*Requirements:* Gather every line in the records below that contains the word "header" and copy each such line in full.

*Task material:*
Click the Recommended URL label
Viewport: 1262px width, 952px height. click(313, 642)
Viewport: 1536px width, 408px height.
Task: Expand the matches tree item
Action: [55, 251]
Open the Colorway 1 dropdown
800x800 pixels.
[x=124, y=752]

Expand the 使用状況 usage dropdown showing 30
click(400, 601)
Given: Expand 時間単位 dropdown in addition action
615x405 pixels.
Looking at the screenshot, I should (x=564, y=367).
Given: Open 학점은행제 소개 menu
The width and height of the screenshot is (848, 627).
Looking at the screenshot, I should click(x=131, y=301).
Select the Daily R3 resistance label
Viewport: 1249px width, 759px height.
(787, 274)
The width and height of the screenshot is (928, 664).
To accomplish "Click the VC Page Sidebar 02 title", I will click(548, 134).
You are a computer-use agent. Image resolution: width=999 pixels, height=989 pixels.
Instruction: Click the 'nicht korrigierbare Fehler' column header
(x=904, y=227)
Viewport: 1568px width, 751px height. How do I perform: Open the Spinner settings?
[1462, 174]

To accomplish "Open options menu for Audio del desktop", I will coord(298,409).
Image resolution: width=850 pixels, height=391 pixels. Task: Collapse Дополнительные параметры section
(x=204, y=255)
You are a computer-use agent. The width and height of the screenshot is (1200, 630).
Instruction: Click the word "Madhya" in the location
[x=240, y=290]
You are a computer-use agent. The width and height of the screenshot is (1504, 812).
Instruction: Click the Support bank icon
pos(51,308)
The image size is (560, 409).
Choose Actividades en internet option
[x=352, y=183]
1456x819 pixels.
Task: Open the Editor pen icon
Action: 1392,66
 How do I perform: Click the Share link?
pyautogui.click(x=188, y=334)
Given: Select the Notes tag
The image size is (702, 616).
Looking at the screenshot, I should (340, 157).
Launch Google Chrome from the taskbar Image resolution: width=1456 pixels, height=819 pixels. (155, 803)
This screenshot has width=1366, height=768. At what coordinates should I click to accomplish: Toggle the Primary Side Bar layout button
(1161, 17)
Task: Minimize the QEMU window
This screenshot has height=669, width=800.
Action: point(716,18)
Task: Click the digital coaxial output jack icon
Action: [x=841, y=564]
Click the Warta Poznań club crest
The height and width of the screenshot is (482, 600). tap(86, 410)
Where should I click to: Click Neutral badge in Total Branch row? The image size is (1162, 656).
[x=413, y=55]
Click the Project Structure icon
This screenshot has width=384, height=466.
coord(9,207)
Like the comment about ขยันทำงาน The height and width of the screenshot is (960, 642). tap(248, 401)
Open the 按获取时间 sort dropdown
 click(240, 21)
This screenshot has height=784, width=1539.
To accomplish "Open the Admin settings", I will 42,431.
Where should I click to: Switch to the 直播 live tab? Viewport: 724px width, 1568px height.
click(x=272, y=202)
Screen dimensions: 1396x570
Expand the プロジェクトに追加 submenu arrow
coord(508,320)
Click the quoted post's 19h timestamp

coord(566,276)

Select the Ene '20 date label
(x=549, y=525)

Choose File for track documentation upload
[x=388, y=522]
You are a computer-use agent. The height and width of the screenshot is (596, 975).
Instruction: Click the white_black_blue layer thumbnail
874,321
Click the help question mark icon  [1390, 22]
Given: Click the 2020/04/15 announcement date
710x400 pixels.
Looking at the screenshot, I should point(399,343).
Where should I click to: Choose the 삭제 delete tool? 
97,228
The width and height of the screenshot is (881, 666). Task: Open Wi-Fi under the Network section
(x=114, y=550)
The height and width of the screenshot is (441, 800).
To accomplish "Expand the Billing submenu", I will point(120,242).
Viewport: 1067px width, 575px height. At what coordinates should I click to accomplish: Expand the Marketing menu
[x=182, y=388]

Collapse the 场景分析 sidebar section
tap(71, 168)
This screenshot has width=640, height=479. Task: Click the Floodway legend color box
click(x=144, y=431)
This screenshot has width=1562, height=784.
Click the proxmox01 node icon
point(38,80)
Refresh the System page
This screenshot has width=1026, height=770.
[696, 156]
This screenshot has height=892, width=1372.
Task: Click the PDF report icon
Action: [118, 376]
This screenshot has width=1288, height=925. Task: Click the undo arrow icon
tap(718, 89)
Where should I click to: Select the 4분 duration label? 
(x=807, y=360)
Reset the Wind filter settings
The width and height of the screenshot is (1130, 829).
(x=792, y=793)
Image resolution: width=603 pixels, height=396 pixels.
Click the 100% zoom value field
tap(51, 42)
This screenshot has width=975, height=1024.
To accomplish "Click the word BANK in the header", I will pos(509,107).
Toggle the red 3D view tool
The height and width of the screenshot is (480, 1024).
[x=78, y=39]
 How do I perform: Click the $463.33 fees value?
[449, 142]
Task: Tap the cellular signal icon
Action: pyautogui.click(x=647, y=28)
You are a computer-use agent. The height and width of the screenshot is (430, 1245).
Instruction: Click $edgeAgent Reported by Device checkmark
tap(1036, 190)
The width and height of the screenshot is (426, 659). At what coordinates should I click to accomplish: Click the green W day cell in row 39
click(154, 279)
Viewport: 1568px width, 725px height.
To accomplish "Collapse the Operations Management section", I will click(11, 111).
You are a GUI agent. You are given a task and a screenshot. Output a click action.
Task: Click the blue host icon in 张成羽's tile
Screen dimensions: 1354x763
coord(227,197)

*Reply:*
Instruction: Click the 'nicht korrigierbare Fehler' column header
To accomplish "Click the word BANK in the header", I will pos(509,107).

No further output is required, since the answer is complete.